1．为搜索引擎蜘蛛提供可以浏览整个网站的链接简单的体现出网站的整体框架出来给搜索引擎看；2．为搜索引擎蜘蛛提供一些链接，指向动态页面或者采用其他方法比较难以到达的页面；3．作为一种潜在的着陆页面，可以为搜索流量进行优化：如果访问者试图访问网站所在域内并不存在的URL，那么这个访问者就会被转到“无法找到文件”的错误页面，而网站地图可以作为该页面的“准”内容。

1.3.4 估算网站大小

使用google site:https://blog.youkuaiyun.com/wangyaninglm google 的爬虫估算我的博客页面数量在500左右

1.3.5 网站所有者

我们可以看到csdn 的域名应该是部署绑定在阿里云上面的，这个域名1999年就注册了，可以说相当早了

>>> print(whois.whois('www.youkuaiyun.com'))
{
  "domain_name": [
    "youkuaiyun.com",
    "youkuaiyun.com"
  ],
  "registrar": "Alibaba Cloud Computing (Beijing) Co., Ltd.",
  "whois_server": "grs-whois.hichina.com",
  "referral_url": null,
  "updated_date": "2019-03-12 10:56:11",
  "creation_date": "1999-03-11 05:00:00",
  "expiration_date": "2021-03-11 04:00:00",
  "name_servers": [
    "VIP3.ALIDNS.COM",
    "VIP4.ALIDNS.COM"
  ],
  "status": [
    "clientTransferProhibited https://icann.org/epp#clientTransferProhibited",
    "clientUpdateProhibited https://icann.org/epp#clientUpdateProhibited"
  ],
  "emails": "DomainAbuse@service.aliyun.com",
  "dnssec": "unsigned",
  "name": null,
  "org": null,
  "address": null,
  "city": null,
  "state": "bei jing",
  "zipcode": null,
  "country": null
}

1.4 网络爬虫的通用流程

1.5 爬取脚本样例

主要步骤：

1.重试下载互联网工程任务组（Internet Engineering Task Force）定义了Http 错误的完整列表。当download 函数遇到5xx错误码时，会递归调用函数自身进行重试。
2.设置用户代理为了让下载网站更加可靠，避免封禁我们自己ip，避免给爬取的网站过大压力等原因，需要设置用户代理

import re
import urllib.request
from urllib import robotparser
from urllib.parse import urljoin
from urllib.error import URLError, HTTPError, ContentTooShortError
from chp1.throttle import Throttle
def download(url, num_retries=2, user_agent='wswp', charset='utf-8', proxy=None):
    """ Download a given URL and return the page content
        args:
            url (str): URL
        kwargs:
            user_agent (str): user agent (default: wswp)

_所给数据_:
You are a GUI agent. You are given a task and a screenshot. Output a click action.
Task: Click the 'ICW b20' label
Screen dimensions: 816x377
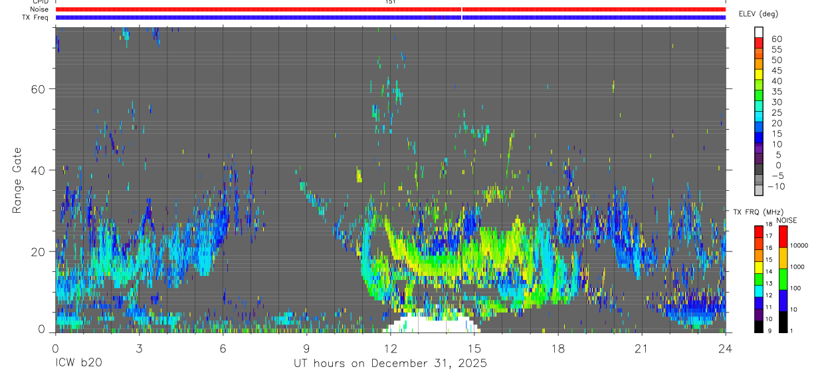click(78, 364)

_任务清单_:
[a] 请把网络爬虫一文中从“2.设置用户代理为了让下载网”往下直到“agent (default: wswp)”的全部内容照原文摘引出来。
[b] 判断以下三项说法是否与网络爬虫一文相符，每项答“是”或“否”，并原样引出起决定作用的原文字句。(i) CSDN 的域名是1999年注册的。(ii) download 函数遇到4xx错误码时会重试。(iii) 用 google 估算出的博客页面数量约为5000。
[c] 从网络爬虫一文停下的地方接着往下写。

_依次作答_:
[a]
2.设置用户代理为了让下载网站更加可靠，避免封禁我们自己ip，避免给爬取的网站过大压力等原因，需要设置用户代理

import re
import urllib.request
from urllib import robotparser
from urllib.parse import urljoin
from urllib.error import URLError, HTTPError, ContentTooShortError
from chp1.throttle import Throttle
def download(url, num_retries=2, user_agent='wswp', charset='utf-8', proxy=None):
    """ Download a given URL and return the page content
        args:
            url (str): URL
        kwargs:
            user_agent (str): user agent (default: wswp)

[b]
(i) 是。“这个域名1999年就注册了”
(ii) 否。“当download 函数遇到5xx错误码时，会递归调用函数自身进行重试。”
(iii) 否。“估算我的博客页面数量在500左右”

[c]
            charset (str): charset if website does not include one in headers
            proxy (str): proxy url, ex 'http://IP' (default: None)
            num_retries (int): number of retries if a 5xx error is seen (default: 2)
    """
    print('Downloading:', url)
    request = urllib.request.Request(url)
    request.add_header('User-agent', user_agent)
    try:
        if proxy:
            proxy_support = urllib.request.ProxyHandler({'http': proxy})
            opener = urllib.request.build_opener(proxy_support)
            urllib.request.install_opener(opener)
        resp = urllib.request.urlopen(request)
        cs = resp.headers.get_content_charset()
        if not cs:
            cs = charset
        html = resp.read().decode(cs)
    except (URLError, HTTPError, ContentTooShortError) as e:
        print('Download error:', e.reason)
        html = None
        if num_retries > 0:
            if hasattr(e, 'code') and 500 <= e.code < 600:
                # recursively retry 5xx HTTP errors
                return download(url, num_retries - 1)
    return html
def get_robots_parser(robots_url):
    " Return the robots parser object using the robots_url "
    rp = robotparser.RobotFileParser()
    rp.set_url(robots_url)
    rp.read()
    return rp
def get_links(html):
    " Return a list of links (using simple regex matching) from the html content "
    # a regular expression to extract all links from the webpage
    webpage_regex = re.compile("""<a[^>]+href=["'](.*?)["']""", re.IGNORECASE)
    # list of all links from the webpage
    return webpage_regex.findall(html)
def link_crawler(start_url, link_regex, robots_url=None, user_agent='wswp',
                 proxy=None, delay=3, max_depth=4):
    """ Crawl from the given start URL following links matched by link_regex. In the current
        implementation, we do not actually scrapy any information.
        args:
            start_url (str): web site to start crawl
            link_regex (str): regex to match for links
        kwargs:
            robots_url (str): url of the site's robots.txt (default: start_url + /robots.txt)
            user_agent (str): user agent (default: wswp)
            proxy (str): proxy url, ex 'http://IP' (default: None)
            delay (int): seconds to throttle between requests to one domain (default: 3)
            max_depth (int): maximum crawl depth (to avoid traps) (default: 4)
    """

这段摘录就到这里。